**WORK INSTRUCTION**. Starting from the line containing "The height and", give again every line through the end of the entries, word for word. Pictures stay out of the copy.

Stored data entries:
====

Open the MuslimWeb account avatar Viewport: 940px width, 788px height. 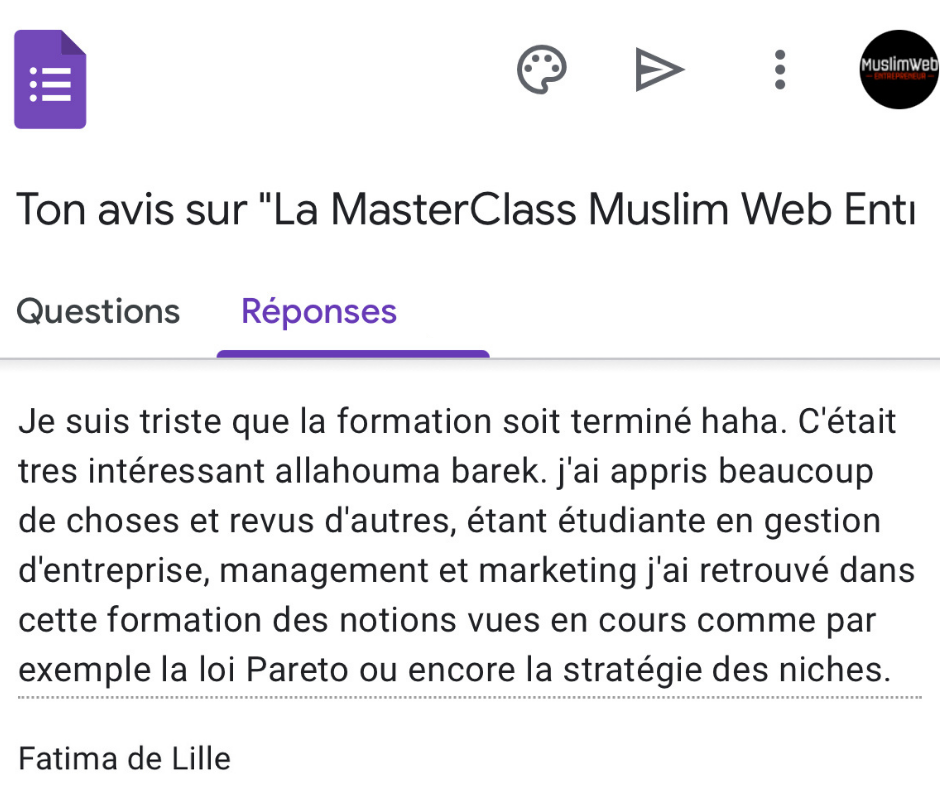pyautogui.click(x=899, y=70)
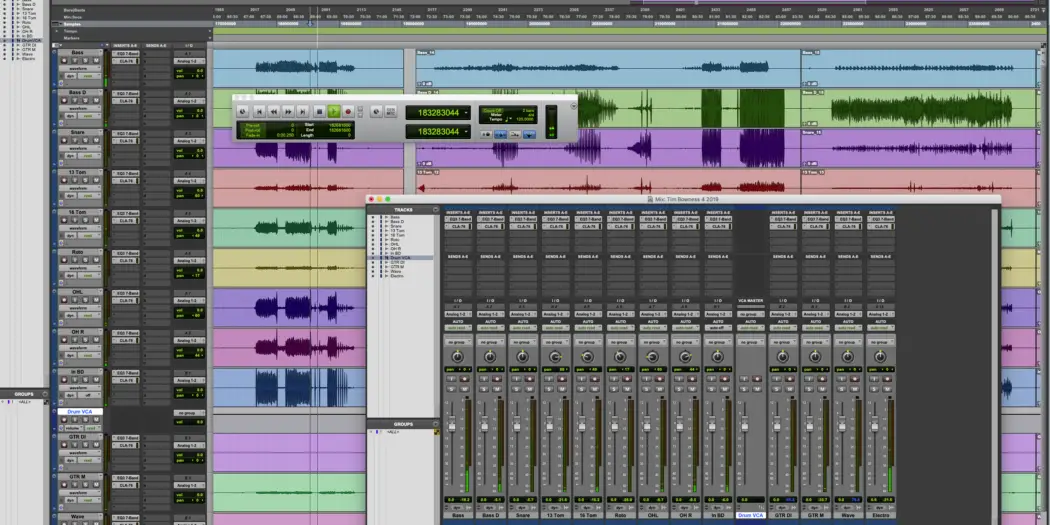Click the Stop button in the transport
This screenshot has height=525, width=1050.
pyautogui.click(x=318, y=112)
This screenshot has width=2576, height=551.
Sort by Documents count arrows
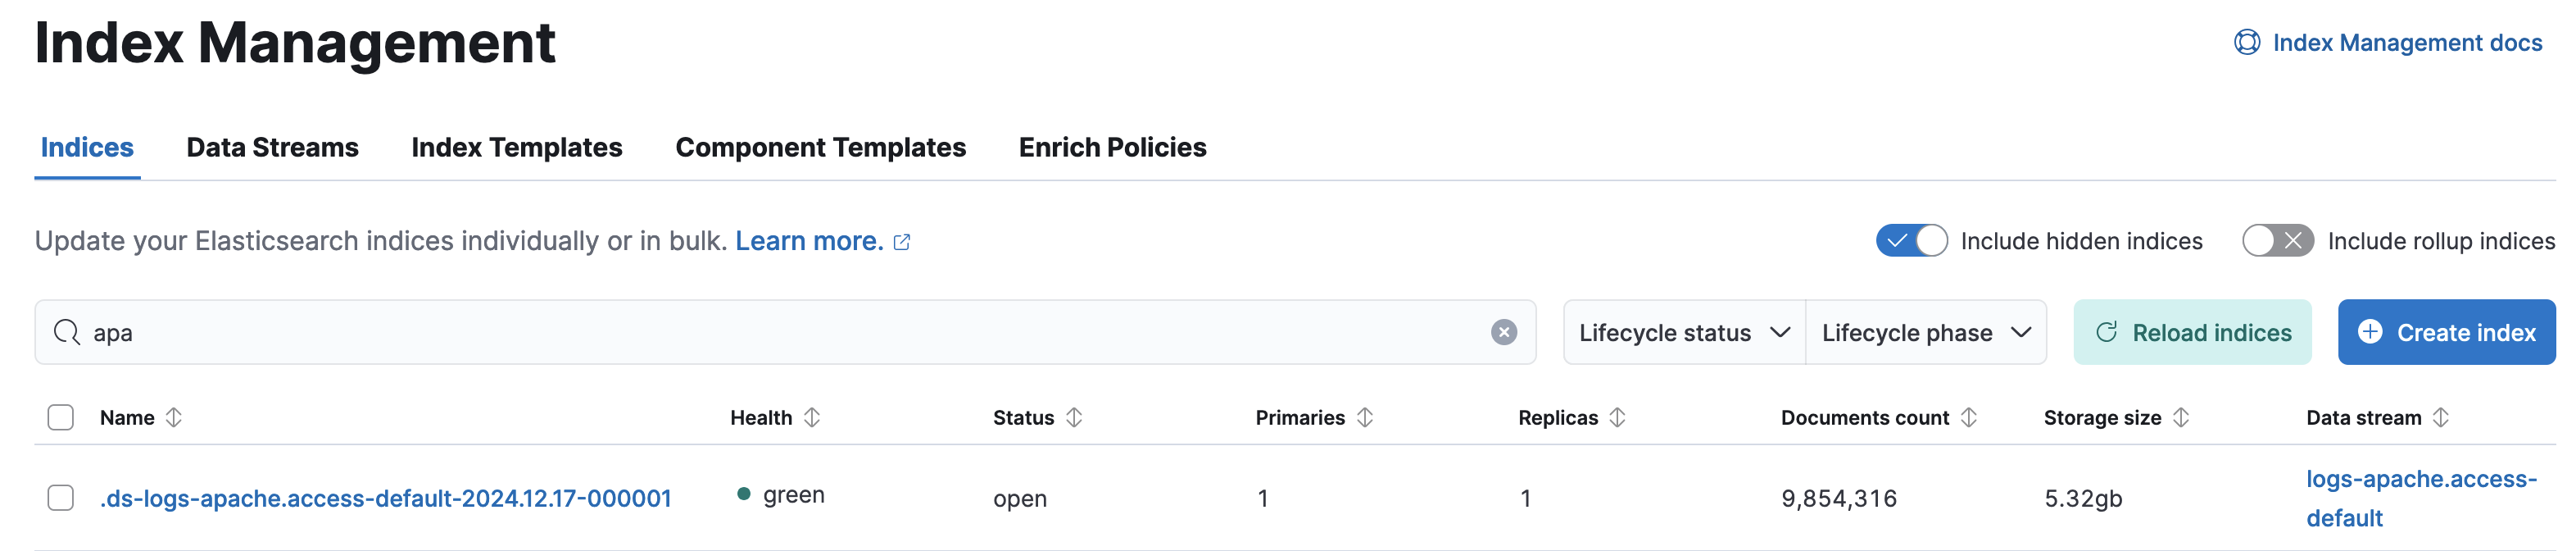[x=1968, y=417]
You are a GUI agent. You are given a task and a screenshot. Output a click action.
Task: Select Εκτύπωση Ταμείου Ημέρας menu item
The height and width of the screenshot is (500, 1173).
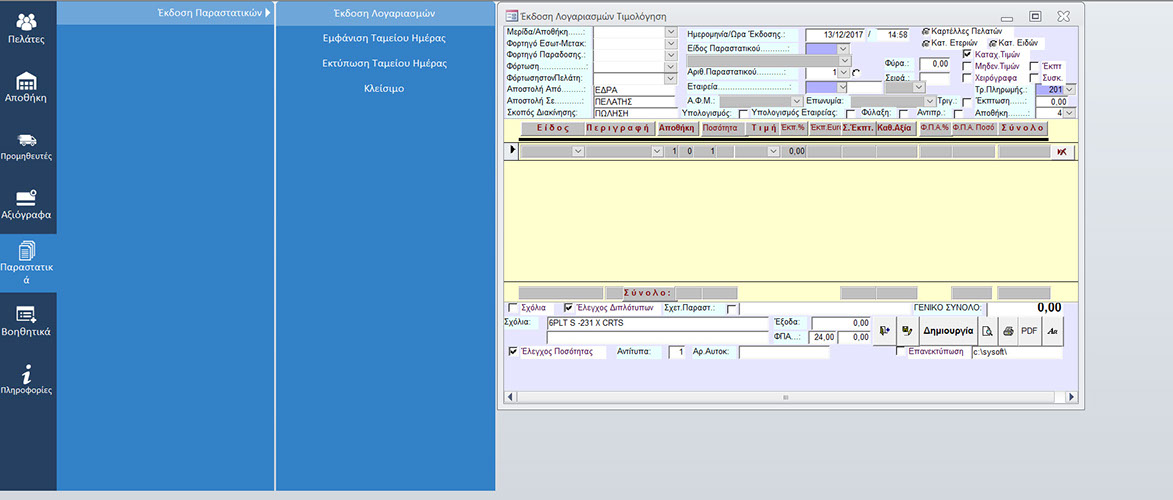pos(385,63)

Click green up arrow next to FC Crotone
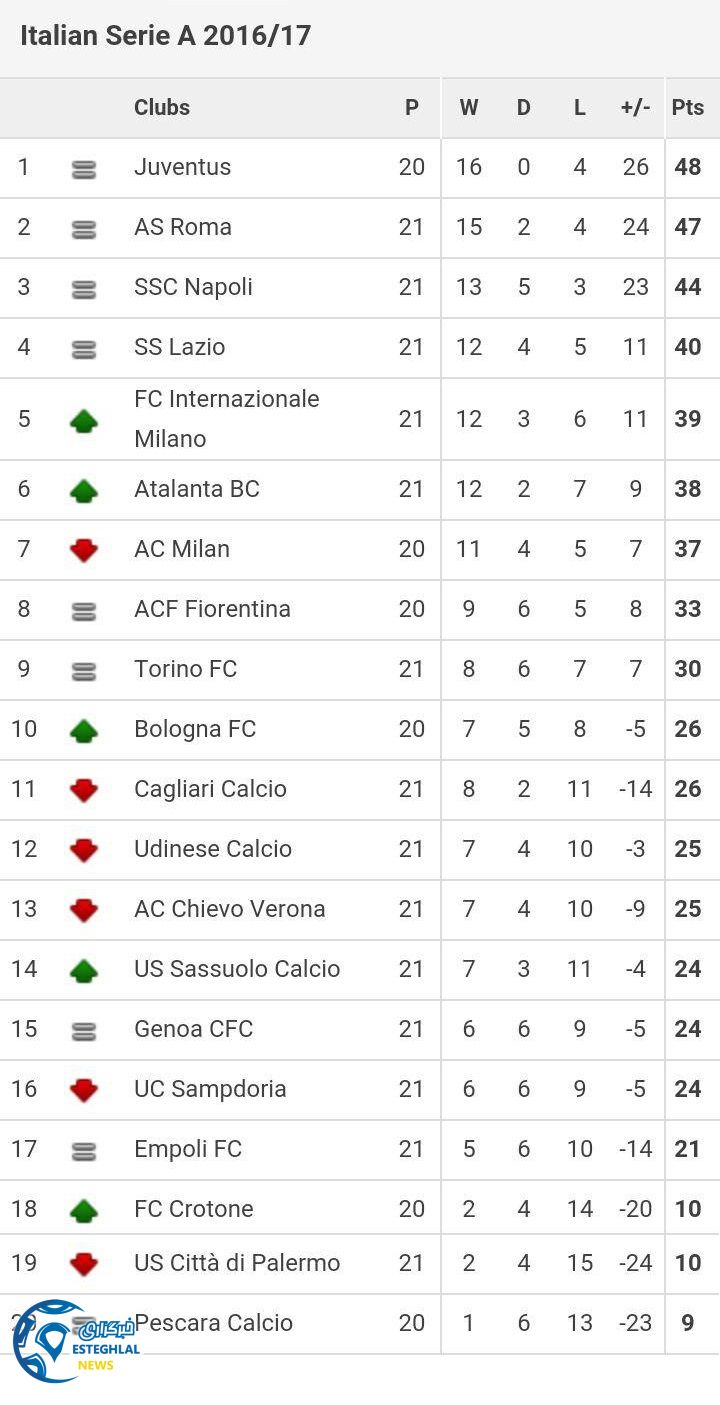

====

**WRITTEN ANSWER**.
The height and width of the screenshot is (500, 1173).
pos(385,63)

Click green up arrow next to FC Crotone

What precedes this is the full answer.